The summer of 1978, I was 16 going on 17 and getting Keynes dunned into my skull for A'level economics. Britain was truly bust, with the IMF trying to pull it around: inflation and unemployment were both soaring. That was the point at which my father sent me the only book he ever bought for me: Hayek's 'New Studies'. Sometimes the book you need finds you. Anyway, I devoured it. At the time, it was 'The Campaign Against Keynesian Inflation' that gripped me, as it argued its way straight through the micro distortions. My family used to run textile mills, and I knew, absolutely knew, he was right. This was the stuff I'd known all my life.
In retrospect, though, its the short 12-pager, 'Competition as a Discovery Procedure, ' which still strikes me as absolutely fundamental.
Anyway, armed with my newly-found microeconomic foundations, I came to my lessons with a new enthusiasm. My teacher dismissed Hayek as 'some very old fashioned Austrian, I think,' with the assured put-down Hayek must eventually have wearied of.
I spent the rest of the year arguing the undiluted Keynesian curriculum into the ground, and eventually the teacher handed me the class and made me teach it. And so on to university . . . .

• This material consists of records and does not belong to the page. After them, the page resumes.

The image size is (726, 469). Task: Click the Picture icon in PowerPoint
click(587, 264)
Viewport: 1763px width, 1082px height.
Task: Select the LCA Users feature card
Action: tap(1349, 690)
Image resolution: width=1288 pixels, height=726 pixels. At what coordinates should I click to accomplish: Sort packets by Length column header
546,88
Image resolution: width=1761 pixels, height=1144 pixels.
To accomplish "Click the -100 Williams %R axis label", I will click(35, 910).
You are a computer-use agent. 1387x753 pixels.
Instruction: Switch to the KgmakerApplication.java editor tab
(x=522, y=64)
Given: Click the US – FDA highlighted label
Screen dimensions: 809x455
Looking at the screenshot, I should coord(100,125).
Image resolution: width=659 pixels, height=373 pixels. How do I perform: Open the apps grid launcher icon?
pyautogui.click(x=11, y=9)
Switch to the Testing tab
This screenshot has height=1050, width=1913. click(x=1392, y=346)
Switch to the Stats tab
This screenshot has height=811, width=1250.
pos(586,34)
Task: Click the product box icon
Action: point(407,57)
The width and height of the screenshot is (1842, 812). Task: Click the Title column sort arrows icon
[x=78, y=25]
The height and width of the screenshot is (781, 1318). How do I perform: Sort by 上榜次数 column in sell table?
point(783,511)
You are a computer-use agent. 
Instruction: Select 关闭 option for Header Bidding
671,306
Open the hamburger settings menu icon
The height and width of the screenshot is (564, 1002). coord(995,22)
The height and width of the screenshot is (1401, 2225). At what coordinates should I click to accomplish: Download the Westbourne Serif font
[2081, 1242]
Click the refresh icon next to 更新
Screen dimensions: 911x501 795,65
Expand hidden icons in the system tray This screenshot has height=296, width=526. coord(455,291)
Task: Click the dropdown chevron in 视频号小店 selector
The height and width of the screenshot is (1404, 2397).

There is a dreadful prequel to this story. My father was a bright boy, and won a place at the LSE to study economics. But his father - my grandfather - marched into the headmaster's study, slammed his fist on the desk and pronounced: 'No son of mine is going to the LSE.' Stuffed with Lefties, of course. And the irony? Had he gone, my father could have been taught by none other than Friedrich von Hayek.